* [Exercise task]: Please render the part of the listing below that opens with the line containing "coordinates (581, 282)." and closes with the line containing "items free space" as a numbered list, leaving out blank lines and including both end lines.

* [Input material]:
□ □ □

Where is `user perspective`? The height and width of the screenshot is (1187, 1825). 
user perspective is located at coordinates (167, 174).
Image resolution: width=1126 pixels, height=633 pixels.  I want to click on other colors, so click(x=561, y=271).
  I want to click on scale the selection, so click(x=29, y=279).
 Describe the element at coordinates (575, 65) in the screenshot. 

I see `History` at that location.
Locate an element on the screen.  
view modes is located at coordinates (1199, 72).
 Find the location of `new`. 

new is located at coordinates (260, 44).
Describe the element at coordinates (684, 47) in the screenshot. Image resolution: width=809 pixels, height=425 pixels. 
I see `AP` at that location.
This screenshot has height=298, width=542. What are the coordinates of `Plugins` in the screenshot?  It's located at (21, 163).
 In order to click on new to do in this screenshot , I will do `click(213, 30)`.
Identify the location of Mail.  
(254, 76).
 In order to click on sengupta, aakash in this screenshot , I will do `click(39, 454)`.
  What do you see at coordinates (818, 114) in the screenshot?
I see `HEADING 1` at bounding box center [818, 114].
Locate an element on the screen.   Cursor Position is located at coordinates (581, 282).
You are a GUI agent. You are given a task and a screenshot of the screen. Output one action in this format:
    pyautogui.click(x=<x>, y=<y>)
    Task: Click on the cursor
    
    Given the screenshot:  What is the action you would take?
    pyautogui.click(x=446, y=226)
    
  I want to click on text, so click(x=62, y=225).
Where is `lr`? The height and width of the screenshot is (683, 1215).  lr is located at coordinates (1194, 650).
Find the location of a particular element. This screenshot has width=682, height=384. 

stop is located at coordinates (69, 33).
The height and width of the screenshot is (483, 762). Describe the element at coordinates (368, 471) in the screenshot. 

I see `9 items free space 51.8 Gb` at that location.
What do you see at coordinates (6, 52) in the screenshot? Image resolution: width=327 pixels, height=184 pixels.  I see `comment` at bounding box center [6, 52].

□ □ □

* [Result of this task]:
1. Locate an element on the screen.   Cursor Position is located at coordinates (581, 282).
2. You are a GUI agent. You are given a task and a screenshot of the screen. Output one action in this format:
3.     pyautogui.click(x=<x>, y=<y>)
4.     Task: Click on the cursor
5.     Given the screenshot:  What is the action you would take?
6.     pyautogui.click(x=446, y=226)
7.   I want to click on text, so click(x=62, y=225).
8. Where is `lr`? The height and width of the screenshot is (683, 1215).  lr is located at coordinates (1194, 650).
9. Find the location of a particular element. This screenshot has width=682, height=384. 
10. stop is located at coordinates (69, 33).
11. The height and width of the screenshot is (483, 762). Describe the element at coordinates (368, 471) in the screenshot. 
12. I see `9 items free space 51.8 Gb` at that location.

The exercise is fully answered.